La anciana volvió su mirada hacia mí una milésima de segundo antes de que yo disparase. Me asusté al pensar que quizás se hubiera arruinado la foto al darse cuenta de que la estaban retratando. Pero cuando volví a mirarla sin ningún lente de por medio, ella seguía con su misma pasividad y alegría. Me acerqué y me senté a su lado.

—Discúlpeme... —¿Cómo expresar lo que viste con palabras?—. Era la foto perfecta. —No hay forma, no hay forma.

—No te disculpes, lo tomo como un halago —me sonrió la anciana incluso con la mirada—, aunque, si puedo ser curiosa, me gustaría ver cómo resultó.

—Bueno, es una cámara un poco antigua —respondí incómoda—, tengo que terminar el rollo y revelarlo.

—¡Ah! ¡Una cámara a rollo! Es de las mías, creí que ya no existían.

—Sí, son algo inusuales... las de ahora son bastante más prácticas.

—Hacen todo por uno, ¿no?

—Si...

La anciana retomó su estado de observación. Quería decirle algo, preguntarle algo, pero no sabía qué. Simplemente me quedé a su lado, observando yo también a la gente que se reunía en la plaza.

—¿Sabés? —comenzó la anciana unos pocos minutos después, sin dejar de mirar a la multitud—, he oído muchísimas veces la siguiente afirmación: "pretender culpabilizar a todos es no culpar a nadie". Es una frase interesante, pareciera tener mucho sentido y seguramente me sentiría muy inteligente al pronunciarla. Sin embargo, no puedo hacerlo. No tiene sentido que la diga yo. Que la diga alguien que se dedique a analizar las cosas, con teorías, con palabras, con supuestos. Pero que no lo diga alguien que vive con el sólo propósito de encontrar una justicia. Pedir castigo para todos sería una locura. Pero imagina a cada uno del montón, sin excepción alguna, cumpliendo la condena que le corresponde por su negligencia como ciudadano, como hermano, como padre. Sería maravilloso. Utópico. Tal vez.

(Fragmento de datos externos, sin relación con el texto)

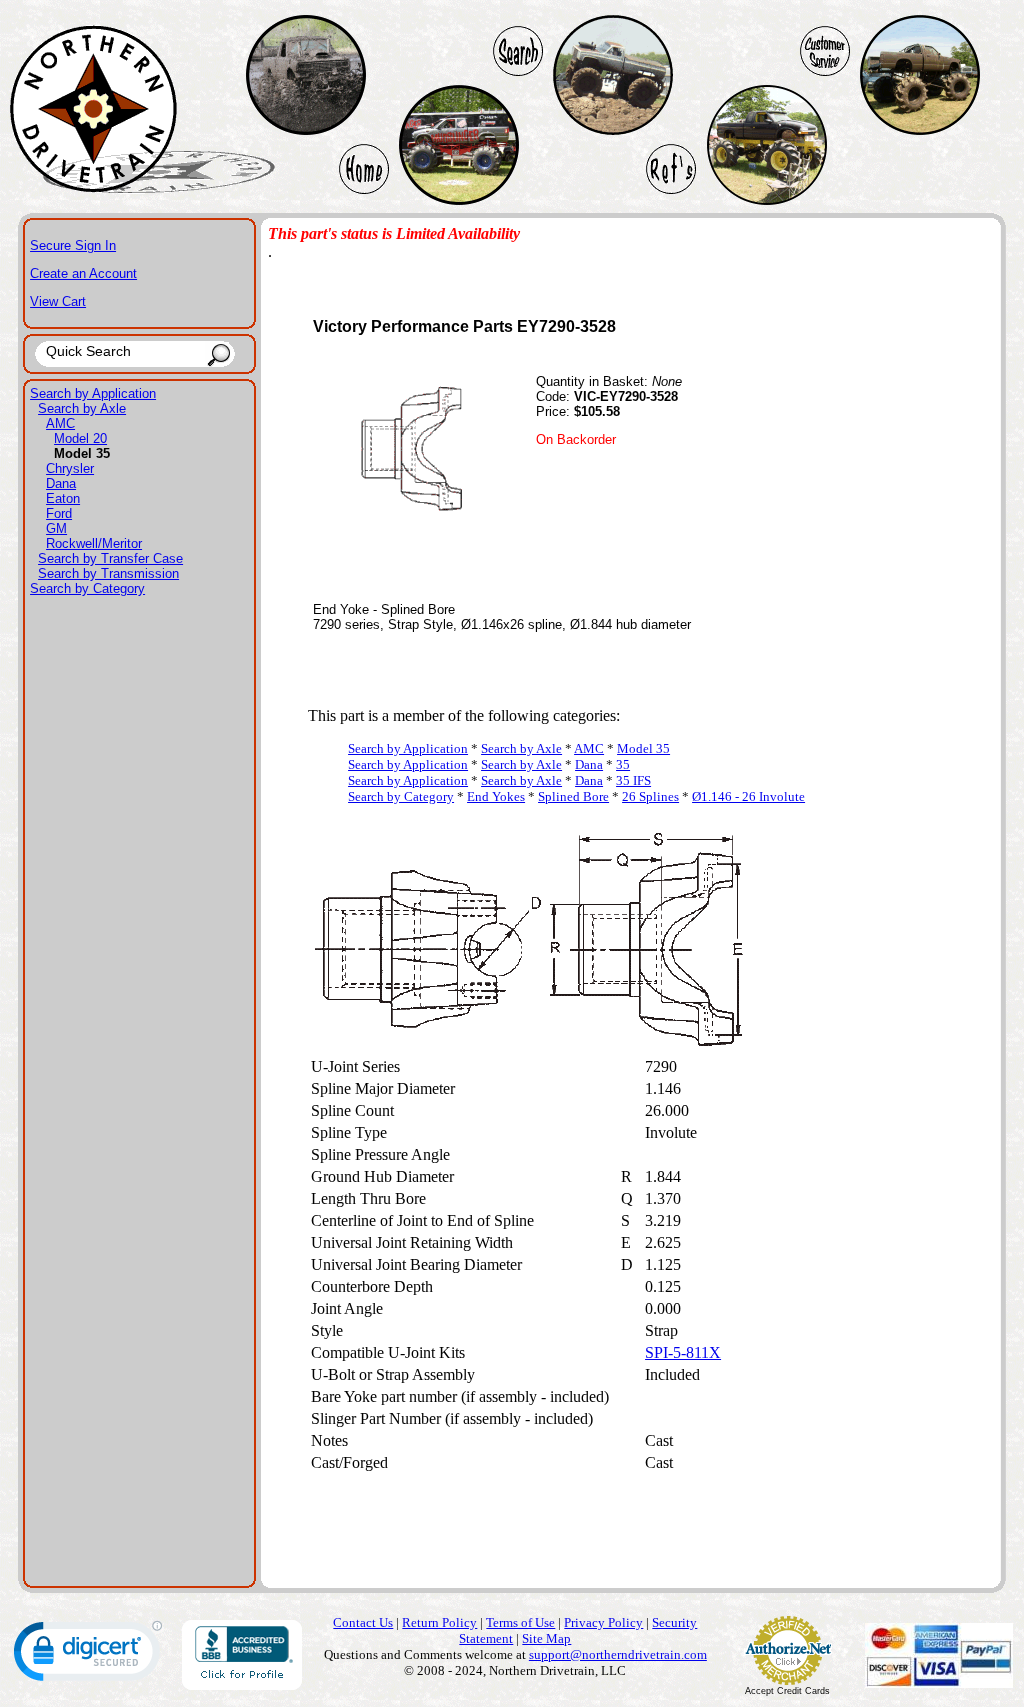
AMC (60, 423)
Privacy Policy (603, 1622)
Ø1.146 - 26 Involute (748, 796)
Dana (61, 483)
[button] (88, 1655)
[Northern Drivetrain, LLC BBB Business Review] (242, 1684)
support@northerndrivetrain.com (618, 1654)
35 (623, 764)
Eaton (63, 498)
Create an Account (83, 273)
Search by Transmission (108, 573)
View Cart (58, 301)
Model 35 (643, 748)
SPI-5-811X (683, 1352)
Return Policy (439, 1622)
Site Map (546, 1638)
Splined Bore (573, 796)
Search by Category (87, 588)
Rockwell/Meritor (94, 543)
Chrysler (70, 468)
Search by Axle (82, 408)
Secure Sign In (73, 245)
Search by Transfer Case (110, 558)
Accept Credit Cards (787, 1691)
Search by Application (93, 393)
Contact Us (363, 1622)
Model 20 (80, 438)
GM (56, 528)
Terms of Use (520, 1622)
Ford (59, 513)
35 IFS (633, 780)
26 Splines (650, 796)
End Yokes (496, 796)
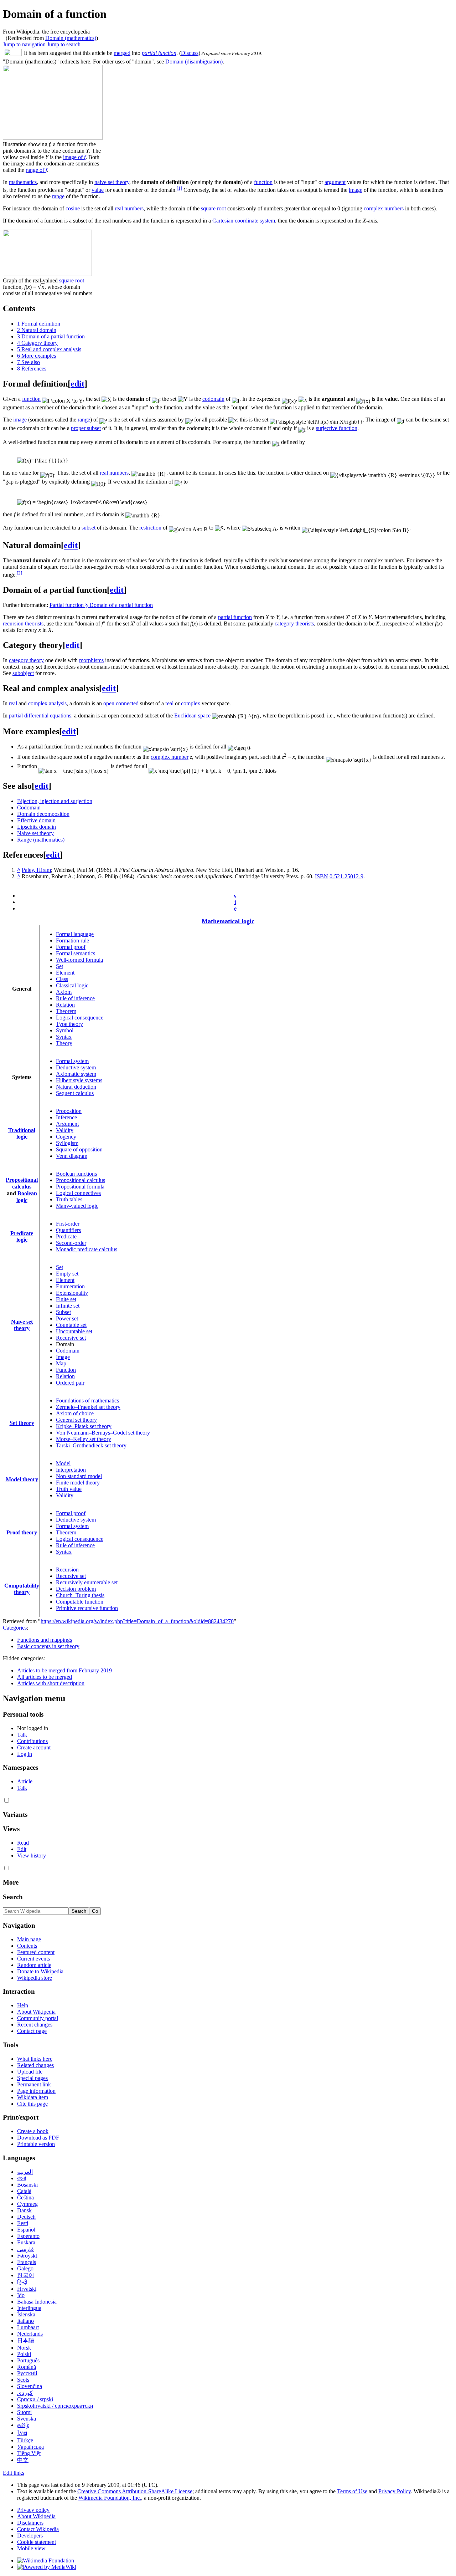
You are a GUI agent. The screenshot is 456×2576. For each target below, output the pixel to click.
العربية (25, 2172)
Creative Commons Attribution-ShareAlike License (134, 2491)
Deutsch (26, 2217)
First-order (67, 1224)
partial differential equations (40, 715)
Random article (34, 1965)
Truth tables (69, 1199)
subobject (23, 673)
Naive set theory (35, 833)
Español (26, 2230)
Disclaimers (30, 2523)
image (355, 190)
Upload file (29, 2072)
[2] (19, 573)
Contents (27, 1946)
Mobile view (31, 2548)
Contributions (32, 1741)
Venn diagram (71, 1156)
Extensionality (72, 1293)
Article (24, 1781)
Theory (64, 1043)
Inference (66, 1117)
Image (63, 1357)
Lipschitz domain (36, 827)
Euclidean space (192, 715)
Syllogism (67, 1143)
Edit (21, 1849)
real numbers (129, 208)
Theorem (66, 1011)
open (108, 703)
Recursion (67, 1569)
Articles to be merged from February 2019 (64, 1670)
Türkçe (25, 2440)
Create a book (32, 2131)
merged (122, 53)
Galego (25, 2268)
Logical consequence (79, 1017)
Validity (64, 1130)
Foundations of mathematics (87, 1400)
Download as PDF (38, 2138)
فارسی (25, 2249)
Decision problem (76, 1589)
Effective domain (36, 820)
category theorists (294, 623)
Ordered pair (70, 1383)
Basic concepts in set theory (48, 1646)
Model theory (22, 1479)
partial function (159, 53)
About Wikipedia (36, 2012)
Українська (30, 2447)
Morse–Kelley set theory (83, 1439)
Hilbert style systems (79, 1080)
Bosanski (27, 2185)
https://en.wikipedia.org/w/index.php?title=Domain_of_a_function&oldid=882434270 (137, 1621)
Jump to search (64, 44)
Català (24, 2191)
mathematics (23, 182)
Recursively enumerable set (87, 1582)
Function (66, 1370)
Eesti (22, 2223)
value (98, 190)
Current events (33, 1959)
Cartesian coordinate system (243, 221)
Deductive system (76, 1067)
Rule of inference (75, 998)
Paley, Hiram (36, 870)
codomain (213, 399)
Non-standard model (79, 1476)
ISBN (321, 876)
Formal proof (71, 947)
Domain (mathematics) (70, 38)
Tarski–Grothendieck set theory (91, 1445)
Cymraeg (27, 2204)
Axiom (64, 992)
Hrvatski (26, 2289)
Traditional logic (21, 1133)
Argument (67, 1124)
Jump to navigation (24, 44)
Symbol (64, 1030)
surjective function (336, 428)
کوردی (25, 2393)
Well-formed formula (79, 960)
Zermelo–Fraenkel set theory (88, 1407)
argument (335, 182)
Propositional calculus (80, 1180)
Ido (21, 2295)
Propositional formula (80, 1187)
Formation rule (72, 940)
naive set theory (111, 182)
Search (13, 1897)
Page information (36, 2091)
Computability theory (21, 1589)
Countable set (71, 1325)
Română (26, 2367)
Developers (30, 2535)
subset (88, 528)
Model (63, 1463)
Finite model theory (78, 1482)
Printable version (36, 2144)
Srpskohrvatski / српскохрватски (55, 2406)
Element (65, 973)
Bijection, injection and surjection (54, 801)
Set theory (22, 1423)
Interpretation (71, 1470)
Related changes (35, 2065)
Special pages (32, 2078)
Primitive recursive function (87, 1608)
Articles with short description (50, 1683)
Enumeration (70, 1286)
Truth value (69, 1489)
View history (31, 1855)
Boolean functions (76, 1174)
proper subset (86, 428)
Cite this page (32, 2104)
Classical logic (72, 985)
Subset (63, 1312)
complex (190, 703)
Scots (23, 2380)
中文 (22, 2460)
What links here (34, 2059)
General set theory (76, 1420)
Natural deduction (76, 1087)
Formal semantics (75, 953)
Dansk (24, 2210)
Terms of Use (352, 2491)
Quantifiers (68, 1230)
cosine (73, 208)
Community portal (37, 2018)
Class (62, 979)
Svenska (26, 2419)
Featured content (36, 1952)
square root (213, 208)
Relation (65, 1005)
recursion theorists (23, 623)
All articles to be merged (44, 1677)
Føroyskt (27, 2256)
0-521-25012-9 (346, 876)
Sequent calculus (75, 1093)
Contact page (32, 2031)
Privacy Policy (394, 2491)
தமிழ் (23, 2425)
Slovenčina (29, 2386)
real (13, 703)
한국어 (25, 2275)
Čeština (25, 2197)
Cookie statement (36, 2542)
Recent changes (34, 2025)
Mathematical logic (228, 921)
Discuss (189, 53)
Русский (27, 2373)
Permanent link (34, 2084)
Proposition (69, 1111)
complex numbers (384, 208)
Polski (24, 2354)
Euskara (26, 2242)
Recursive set (71, 1338)
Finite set (66, 1299)
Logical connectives (78, 1193)
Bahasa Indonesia (37, 2302)
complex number (169, 757)
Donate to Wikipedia (40, 1971)
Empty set (67, 1274)
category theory (26, 660)
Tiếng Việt (29, 2453)
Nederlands (30, 2334)
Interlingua (29, 2308)
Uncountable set (74, 1331)
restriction (150, 528)
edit (77, 383)
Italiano (25, 2321)
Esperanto (28, 2236)
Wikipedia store (34, 1978)
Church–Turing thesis (80, 1595)
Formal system (72, 1061)
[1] (179, 188)
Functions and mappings (44, 1640)
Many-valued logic (77, 1206)
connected (127, 703)
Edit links (13, 2473)
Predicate (66, 1236)
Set (59, 966)
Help (22, 2005)
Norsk (24, 2348)
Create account (34, 1747)
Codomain (29, 807)
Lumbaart (28, 2327)
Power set (67, 1318)
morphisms (91, 660)
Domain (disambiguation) (194, 61)
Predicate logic (21, 1236)
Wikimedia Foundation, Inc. (109, 2498)
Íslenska (26, 2314)
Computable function (79, 1602)
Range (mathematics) (40, 840)
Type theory (69, 1024)
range (58, 196)
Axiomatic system (76, 1074)
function (263, 182)
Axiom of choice (75, 1413)
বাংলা (21, 2178)
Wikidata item (32, 2097)
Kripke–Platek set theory (84, 1426)
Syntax (64, 1037)
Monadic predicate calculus (86, 1249)
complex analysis (47, 703)
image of (74, 157)
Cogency (66, 1137)
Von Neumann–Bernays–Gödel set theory (103, 1433)
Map (61, 1363)
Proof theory (21, 1532)
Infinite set (67, 1306)
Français (26, 2262)
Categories (15, 1628)
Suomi (24, 2412)
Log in (24, 1754)
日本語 (25, 2340)
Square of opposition (79, 1149)
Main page (29, 1939)
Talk (22, 1735)
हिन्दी (22, 2282)
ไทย (22, 2433)
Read (23, 1843)
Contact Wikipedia (38, 2529)
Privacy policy (33, 2510)
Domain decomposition (43, 814)
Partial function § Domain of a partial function (101, 605)
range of (36, 170)
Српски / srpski (35, 2399)
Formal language (75, 934)
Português (28, 2360)
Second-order (71, 1243)
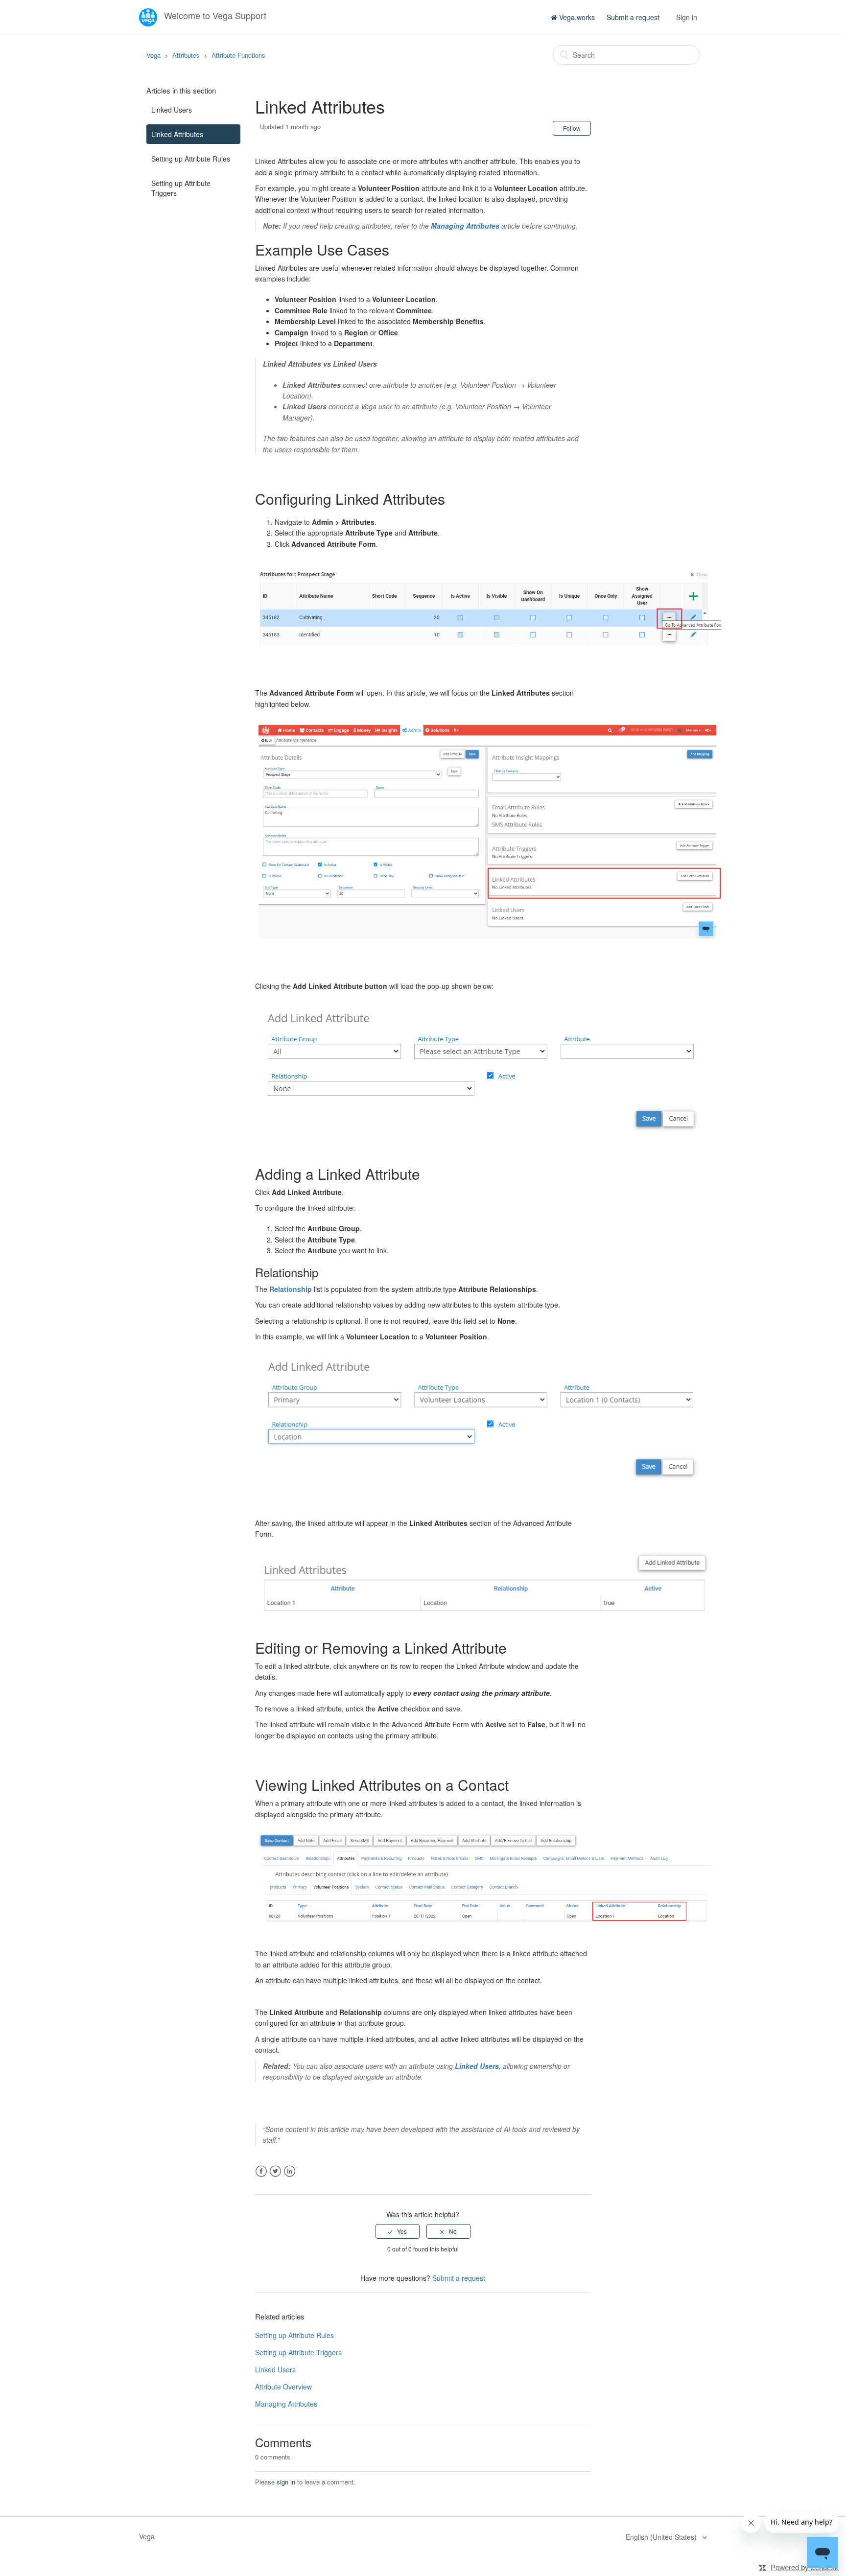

»Sin embargo, cuando uno dedica su vida a buscar una justicia que pareciera tratarse de una leyenda, la imaginación no tiene límites. El pesimismo es un chiste muy inocente. La imposibilidad es un espejismo fácilmente detectable. La perseverancia es el caballo que nos lleva al galope hacia los paisajes más hermosos. Nos dicen que somos seres infantiles, inocentes, que desperdiciamos nuestro tiempo por una causa perdida. ¡Imaginate a mi edad! Nos reímos de ellos. Desperdician su vida en un mundo que no los convence, en un sistema que los oprime, en un ambiente que no los apasiona y, a veces incluso, acompañados de alguien que no aman. Que nadie intente ser feliz no significa que la felicidad haya desaparecido.

Yo no conocí muchas personas mayores a lo largo de mi vida. Mi abuela, el viejo de al lado y no mucho más. Pero esta señora no parecía una típica señora mayor. No hablaba como tal, no miraba como tal. Por lo menos, no como ninguna que yo hubiera conocido.

Anochecía y la plaza estaba cada vez más repleta, se volvía cada vez más pequeña e insuficiente. La señora comenzó a despedirse diciendo que tenía un largo viaje por delante. Creí que se tomaría el tren, pero entonces sacó un casco de debajo del asiento y se incorporó enérgicamente. Sabía que me resultaba familiar. Era la anciana de la moto que había salido en el noticiero hacía tres días y quince capítulos.